(Element lookup listing)

>>>>>

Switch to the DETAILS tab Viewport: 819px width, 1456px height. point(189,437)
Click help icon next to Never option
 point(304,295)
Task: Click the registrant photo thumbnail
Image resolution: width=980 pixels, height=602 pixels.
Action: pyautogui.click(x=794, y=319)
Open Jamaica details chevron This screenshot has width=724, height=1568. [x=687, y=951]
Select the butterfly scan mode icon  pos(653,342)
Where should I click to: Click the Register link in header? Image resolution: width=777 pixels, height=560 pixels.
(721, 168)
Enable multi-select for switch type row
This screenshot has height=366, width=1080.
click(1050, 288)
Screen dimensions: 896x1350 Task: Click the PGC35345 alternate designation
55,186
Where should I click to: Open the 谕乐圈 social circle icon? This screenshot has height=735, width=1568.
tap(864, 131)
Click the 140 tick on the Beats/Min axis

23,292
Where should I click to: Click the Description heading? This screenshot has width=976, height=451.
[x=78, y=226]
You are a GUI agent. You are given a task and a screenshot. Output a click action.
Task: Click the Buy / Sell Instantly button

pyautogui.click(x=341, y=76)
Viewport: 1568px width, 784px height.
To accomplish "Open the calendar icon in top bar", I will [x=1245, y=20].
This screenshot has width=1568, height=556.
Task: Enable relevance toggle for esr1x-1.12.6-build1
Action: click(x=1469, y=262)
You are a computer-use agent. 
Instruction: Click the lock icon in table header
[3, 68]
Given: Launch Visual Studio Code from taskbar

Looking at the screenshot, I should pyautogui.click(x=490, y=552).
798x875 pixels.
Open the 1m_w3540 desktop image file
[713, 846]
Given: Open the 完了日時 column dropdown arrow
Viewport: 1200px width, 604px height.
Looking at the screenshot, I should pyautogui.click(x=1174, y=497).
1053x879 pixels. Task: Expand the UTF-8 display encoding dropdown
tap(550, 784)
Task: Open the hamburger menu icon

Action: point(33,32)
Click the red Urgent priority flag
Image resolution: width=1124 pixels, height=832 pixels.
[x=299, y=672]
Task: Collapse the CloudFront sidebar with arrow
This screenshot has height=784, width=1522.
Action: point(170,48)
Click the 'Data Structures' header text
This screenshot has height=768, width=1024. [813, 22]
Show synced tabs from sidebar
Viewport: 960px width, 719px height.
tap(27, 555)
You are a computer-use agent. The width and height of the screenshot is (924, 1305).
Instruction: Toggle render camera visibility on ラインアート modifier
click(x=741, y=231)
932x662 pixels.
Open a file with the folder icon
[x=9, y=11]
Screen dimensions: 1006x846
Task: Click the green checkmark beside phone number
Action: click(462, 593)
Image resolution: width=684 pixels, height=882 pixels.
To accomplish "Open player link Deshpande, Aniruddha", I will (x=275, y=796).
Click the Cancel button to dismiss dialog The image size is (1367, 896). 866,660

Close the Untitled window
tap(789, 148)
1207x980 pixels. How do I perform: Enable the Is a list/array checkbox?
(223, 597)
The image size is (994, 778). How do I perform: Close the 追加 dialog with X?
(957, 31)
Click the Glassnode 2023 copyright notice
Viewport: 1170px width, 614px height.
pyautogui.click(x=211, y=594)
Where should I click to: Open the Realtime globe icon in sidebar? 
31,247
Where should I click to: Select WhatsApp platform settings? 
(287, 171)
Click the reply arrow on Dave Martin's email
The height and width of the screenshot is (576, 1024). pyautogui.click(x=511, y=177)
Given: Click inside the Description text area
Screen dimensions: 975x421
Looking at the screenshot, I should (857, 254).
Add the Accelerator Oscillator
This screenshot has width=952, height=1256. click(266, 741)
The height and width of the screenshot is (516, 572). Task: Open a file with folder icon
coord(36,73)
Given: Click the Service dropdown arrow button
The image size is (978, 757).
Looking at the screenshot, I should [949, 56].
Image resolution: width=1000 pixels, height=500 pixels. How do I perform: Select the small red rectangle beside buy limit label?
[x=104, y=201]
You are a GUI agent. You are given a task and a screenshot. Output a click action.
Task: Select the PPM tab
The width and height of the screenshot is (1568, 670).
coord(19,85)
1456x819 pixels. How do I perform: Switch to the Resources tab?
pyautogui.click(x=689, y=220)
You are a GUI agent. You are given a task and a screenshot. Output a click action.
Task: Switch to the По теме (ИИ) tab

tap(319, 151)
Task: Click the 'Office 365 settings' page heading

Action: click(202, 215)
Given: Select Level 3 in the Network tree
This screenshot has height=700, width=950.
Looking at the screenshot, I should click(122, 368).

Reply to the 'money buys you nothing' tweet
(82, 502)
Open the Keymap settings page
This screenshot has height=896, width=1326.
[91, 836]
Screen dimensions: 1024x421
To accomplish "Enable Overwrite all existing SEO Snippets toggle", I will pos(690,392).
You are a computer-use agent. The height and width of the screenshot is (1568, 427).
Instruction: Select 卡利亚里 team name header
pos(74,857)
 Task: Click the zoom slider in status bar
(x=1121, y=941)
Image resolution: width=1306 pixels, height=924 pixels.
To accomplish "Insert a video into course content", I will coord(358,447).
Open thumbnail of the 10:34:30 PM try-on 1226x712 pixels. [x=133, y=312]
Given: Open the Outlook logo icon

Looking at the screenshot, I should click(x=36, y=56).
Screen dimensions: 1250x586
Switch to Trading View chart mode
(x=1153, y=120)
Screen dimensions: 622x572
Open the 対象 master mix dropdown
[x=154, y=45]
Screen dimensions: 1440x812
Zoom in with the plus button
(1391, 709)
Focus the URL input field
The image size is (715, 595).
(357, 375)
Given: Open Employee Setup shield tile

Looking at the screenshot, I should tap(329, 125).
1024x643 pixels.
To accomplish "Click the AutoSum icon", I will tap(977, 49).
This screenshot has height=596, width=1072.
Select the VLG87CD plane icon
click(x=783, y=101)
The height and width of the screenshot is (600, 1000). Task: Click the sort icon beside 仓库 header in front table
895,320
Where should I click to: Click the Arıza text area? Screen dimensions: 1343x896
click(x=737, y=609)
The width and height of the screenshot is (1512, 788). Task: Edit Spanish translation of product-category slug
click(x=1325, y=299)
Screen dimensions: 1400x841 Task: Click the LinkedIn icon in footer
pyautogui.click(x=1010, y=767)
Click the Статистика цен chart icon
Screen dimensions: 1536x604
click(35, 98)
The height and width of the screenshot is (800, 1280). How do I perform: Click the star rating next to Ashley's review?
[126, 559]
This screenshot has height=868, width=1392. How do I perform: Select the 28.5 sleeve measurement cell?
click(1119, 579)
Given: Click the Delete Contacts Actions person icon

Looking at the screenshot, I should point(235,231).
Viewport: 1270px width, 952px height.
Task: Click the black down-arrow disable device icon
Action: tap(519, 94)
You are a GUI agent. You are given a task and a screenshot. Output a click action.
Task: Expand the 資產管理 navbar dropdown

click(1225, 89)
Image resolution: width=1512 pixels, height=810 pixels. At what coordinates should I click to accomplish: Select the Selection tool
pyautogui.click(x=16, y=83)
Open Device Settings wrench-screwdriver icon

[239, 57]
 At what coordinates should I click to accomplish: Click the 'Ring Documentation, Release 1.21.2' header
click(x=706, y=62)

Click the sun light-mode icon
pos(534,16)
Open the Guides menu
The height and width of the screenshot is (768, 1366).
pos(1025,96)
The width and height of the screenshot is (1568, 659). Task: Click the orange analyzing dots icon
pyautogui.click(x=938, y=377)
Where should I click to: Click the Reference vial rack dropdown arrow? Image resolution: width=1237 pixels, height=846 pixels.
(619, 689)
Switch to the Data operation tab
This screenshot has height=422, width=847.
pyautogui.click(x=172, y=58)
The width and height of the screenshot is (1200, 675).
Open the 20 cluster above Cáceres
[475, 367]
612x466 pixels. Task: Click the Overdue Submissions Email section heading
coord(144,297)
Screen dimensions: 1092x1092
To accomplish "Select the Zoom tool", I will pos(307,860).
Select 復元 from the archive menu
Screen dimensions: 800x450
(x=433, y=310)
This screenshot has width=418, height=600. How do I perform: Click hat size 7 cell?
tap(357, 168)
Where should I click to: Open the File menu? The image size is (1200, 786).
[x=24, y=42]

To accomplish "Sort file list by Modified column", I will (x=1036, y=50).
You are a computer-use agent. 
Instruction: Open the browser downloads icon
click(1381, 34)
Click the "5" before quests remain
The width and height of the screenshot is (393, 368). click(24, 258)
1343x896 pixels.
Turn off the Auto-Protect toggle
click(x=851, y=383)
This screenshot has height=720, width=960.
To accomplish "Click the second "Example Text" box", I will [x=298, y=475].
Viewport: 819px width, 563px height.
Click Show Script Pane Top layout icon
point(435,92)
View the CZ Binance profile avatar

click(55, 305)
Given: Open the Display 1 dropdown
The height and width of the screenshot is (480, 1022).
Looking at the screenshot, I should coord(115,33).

<<<<<

Please update the part of the listing that opens with the line containing "Reply to the 'money buys you nothing' tweet" and closes with the line containing "I will pos(690,392).", changing "Keymap" to "Shortcuts" and leaving everything else as it is.

_Output:_
Reply to the 'money buys you nothing' tweet
(82, 502)
Open the Shortcuts settings page
This screenshot has height=896, width=1326.
[91, 836]
Screen dimensions: 1024x421
To accomplish "Enable Overwrite all existing SEO Snippets toggle", I will pos(690,392).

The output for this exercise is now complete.